10.5 Exclusive Remedy. The remedies expressly provided for in this Section
10 shall be the parties' exclusive remedies with respect to the matters covered
by this Agreement. Anything herein to the contrary notwithstanding, no breach of
any representation, warranty, covenant or agreement contained herein shall give
rise to any right on the part of any party hereto, after the consummation of the
purchase and sale of the Shares contemplated hereby, to rescind this Agreement
or any of the transactions contemplated hereby.
11. Tax Matters.
11.1 Payment for Taxes. The Seller agrees to pay to the Buyer, without
regard to any taxes payable in respect of any amounts payable under this Section
11.1, the amount of all U.S. federal income taxes of the Company or the
Subsidiaries with respect to any period or portion thereof that commenced after
the Acquisition Date and ends on or before the Closing Date, in excess of the
amount set forth as a line item in the Referenced Balance Sheet as the "reserve
for taxes" not previously taken into account under Section 11.7.2; provided,
however, that no amount shall be paid under this Section 11.1 for any such taxes
arising in connection with any acts, omissions or elections by Buyer or the
Company on or after the Closing Date. The Buyer and, after the Closing, the
Company shall be responsible for (i) all U.S. federal income taxes of the
Company and the Subsidiaries for any taxable period or portion thereof after the
Closing Date and for any liability
Page 26
for any acts, omissions or elections by Buyer or the Company on or after the
Closing Date, (ii) payment to Seller of all U.S. federal income taxes relating
to the Election made under Section 7.11, and (iii) all foreign, federal (except
U.S. federal income tax), state, county, local and other taxes, levies,
assessments and impositions whether characterized as income, franchise, gross
receipts, sales, commercial rent, payroll, employment, real property, personal
property, value added, excise, customs, duties, import fees, license fees or
otherwise, of or imposed on or due from the Company and Subsidiaries or their
assets or properties ("OTHER TAXES"), for all taxable periods and portions
thereof (including periods before and periods after the Closing Date and
including Other Taxes relating to the Election made under Section 7.11).

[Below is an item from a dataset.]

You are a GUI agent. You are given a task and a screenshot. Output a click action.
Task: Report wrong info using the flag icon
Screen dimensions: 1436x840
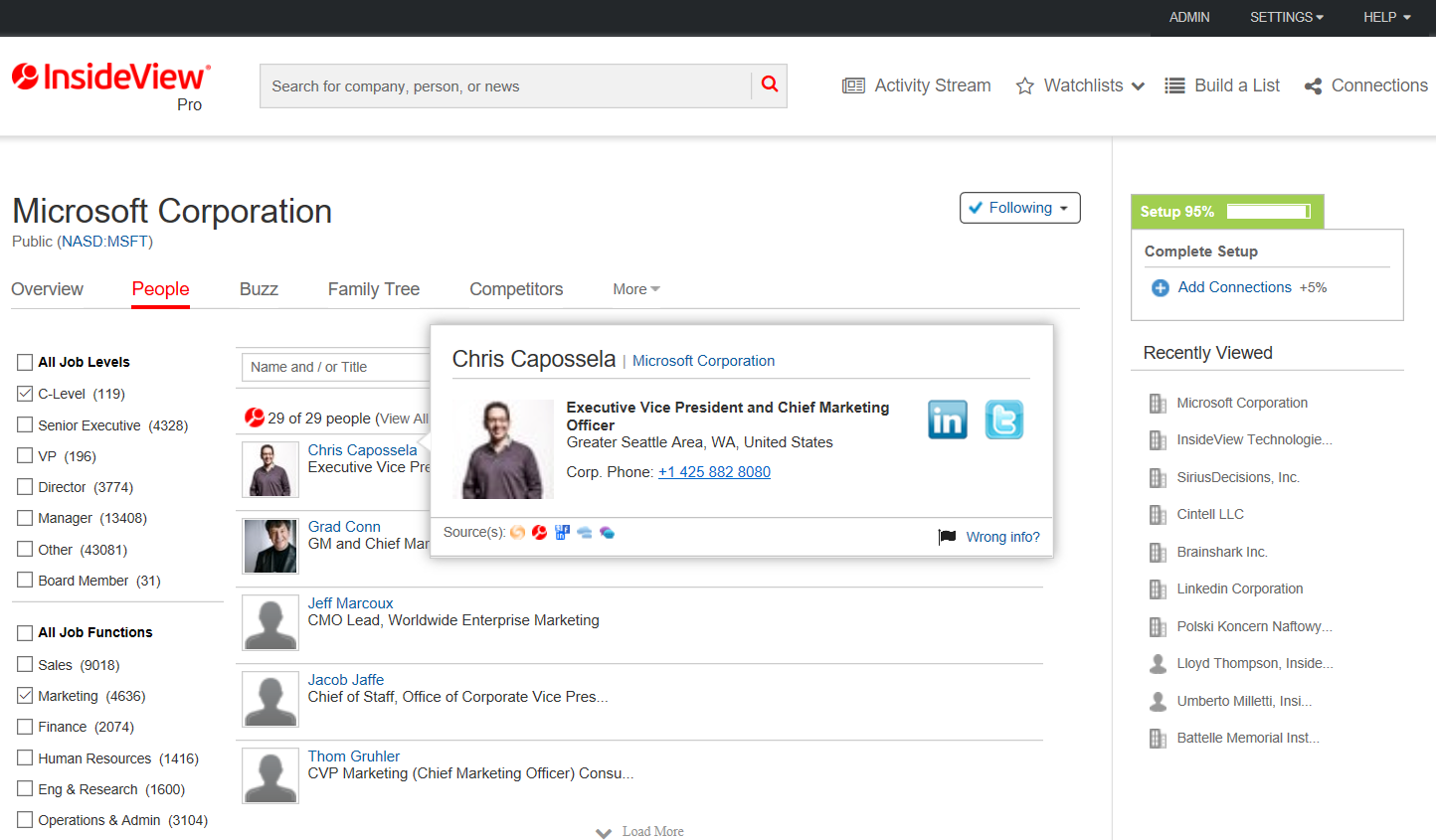pyautogui.click(x=945, y=536)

Notwithstanding the foregoing, Seller agrees to pay Buyer, and Buyer shall not
be responsible for, (i) any Other Taxes that arise from numerical or calculation
errors made by Seller in the transcription of information provided by the
Company, its officers, employees or accountants, in the tax returns prepared by
the Seller and relating to such Other Taxes and (ii) any taxes relating to or
arising out of any disallowance of payments made by any of Seller's subsidiaries
to Seller since the Acquisition Date (the items referred to in the foregoing
clauses (i) and (ii), collectively, "SPECIAL TAXES"). Seller specifically
acknowledges and agrees that Seller will (i) report all items of income or loss
resulting from the sale of the Shares, including the deemed sale of assets
pursuant to the Election, as required in Section 7.11, and (ii) to the extent
that such reporting results in the utilization of or inability to utilize any of
the losses, credits or other items that would otherwise reduce Seller's tax
liability in the current or a later year (collectively, the "TAX ATTRIBUTES"),
be responsible for such loss of Tax Attributes, and will not seek any
reimbursements or indemnification from Buyer or the Company for loss of Tax
Attributes.
11.2 Section 338 Election Matters.
(a) Payment of State and Local Taxes. Buyer agrees to pay any Other
Taxes due solely as a result of the Election pursuant to Section 7.11 and
to timely file or cause to be filed all state and local tax returns
required to be filed on or after the Closing Date to properly reflect any
Election (and the effects thereof) required under Section 7.11 and to pay
all amounts due thereon and to provide copies of such tax returns to
Seller.
(b) Payment of Federal Taxes. Buyer agrees to pay any U.S. federal
income taxes of Seller due solely as a result of the Election, computed
after application of
Page 27
Seller's Tax Attributes. Buyer shall pay Seller by wire transfer or bank
cashier's check in immediately available funds on the date the Buyer
chooses to make the Election pursuant to Section 7.11(d), the amount
determined under Section 7.11(c) of this Agreement (the "BUYER PAYMENT").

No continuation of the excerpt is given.